T. takes an inclusive view of who counts as a ‘migrant’. He argues convincingly that work which excludes categories such as temporary or seasonal migration, migratory professions such as soldiers or sailors, or the forced migration of slaves needlessly cuts out important parts of the picture. He also does not categorise migration, as some past work has done, by the distance moved or the length of time spent away from home; as he points out, even the shortest temporary move can become permanent migration if the migrant dies unexpectedly. Instead, he divides migration into ten main categories: elite migration, including seasonal mobility between Rome and country estates; administrative migration of the elite and their entourages to the provinces for a period of up to several years; educational migration of students to large cities or the Greek East; intellectual migration of teachers, grammarians, rhetoricians, writers and philosophers; itinerant professions such as gladiators, actors, athletes and musicians; seasonal and temporary labour migration; economic migration of the poor, including peasants, returning soldiers and fugitive slaves, to cities and towns; mobility of traders and merchants; forced migration of slaves; and military migration of soldiers. These groups are uneven in their numbers and are represented to differing extents in our sources—the elite and soldiers are much better attested than destitute farmers moving to Rome in pursuit of the free corn dole, for example. There is also the potential for overlap between categories and many families must have experienced several types of migration over the course of their lives.

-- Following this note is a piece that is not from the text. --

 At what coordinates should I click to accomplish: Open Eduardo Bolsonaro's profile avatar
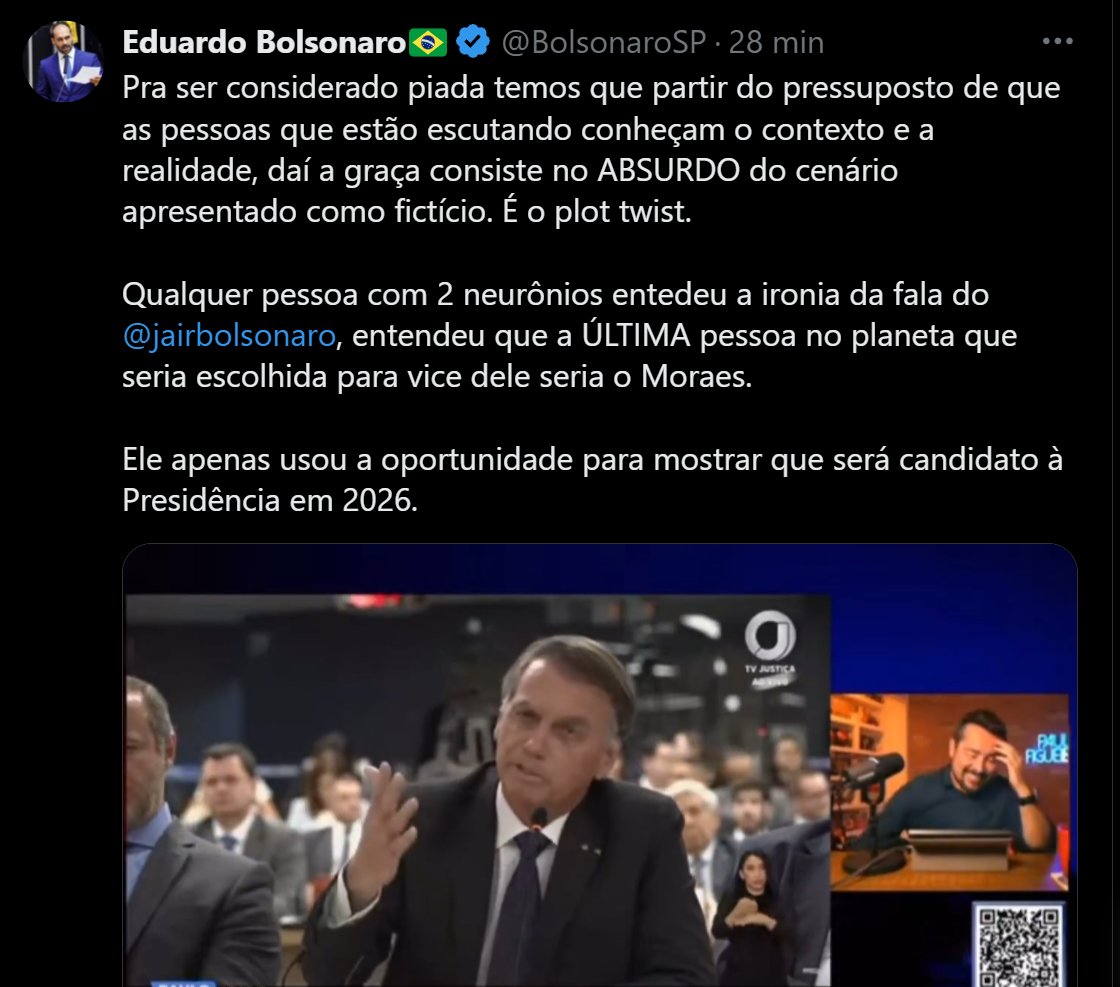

These ten categories re-surface throughout the book, though they are often reduced to ‘voluntary’, ‘forced’ and ‘state-sponsored’ (that is, military and administrative) migration. T. offers some estimates of the upper and lower limits of the number of migrants in Rome, and the possible relative proportions of these three main categories. While emphasising that there are many unknowns in the calculations, he argues that around 20-30% of the population of Rome were migrants, of which perhaps 25-50% were slaves and freedmen (remembering, of course, many additional slaves were born and raised locally). This is closely comparable to the demographic modelling of early modern cities, which acted as high-mortality ‘urban graveyards’ that were dependent on immigration to maintain their population. T.’s estimates also agree with the available evidence from isotopic analysis of the teeth of skeletons in Rome’s graveyards, which show that around a third of the population grew up outside the city.
Despite the parallels with early modern urbanization, T. is also keen to emphasise that Rome’s social structure made it unique. He argues that Rome’s cross-culturally unusual pattern of early marriage for women and late marriage for men freed up an unattached and highly mobile young male workforce aged 15-30, which may have made up the majority of voluntary and state-sponsored migrants. He also emphasises the structural similarities, in demographic terms, between these voluntary migrants and the slaves who were forcibly brought to Rome—they, too, were mainly young men in their teens and twenties. This reflects the fact that in many cases free and enslaved unskilled men were performing similar tasks and working alongside each other, though T. suggests that freeborn women may have had few opportunities for unskilled work outside the home.
While the quantitative side of this study necessarily involves a fair amount of educated guess-work, T.’s close attention to the detail of individual literary accounts and epigraphic attestations of migration fills out this picture with intricate detail. From Umbricius’ rant in Juvenal’s third satire to the Latin-Palmyrene bilingual inscriptions of the shrine of Sol, we hear a range of perspectives on immigration. Those with an interest in inscriptions might wish for more quotation and analysis of the epigraphic texts, but T. gives extensive references to where the reader should look for more detail. The bringing together of many different types of evidence is what makes T.’s work uniquely valuable.
What T. shows throughout this thorough and well-argued book is that migration was a feature of many lives in ancient Rome, across all social classes. Any readers interested in learning more about this topical debate in Roman history will find Moving Romans illuminating and rewarding.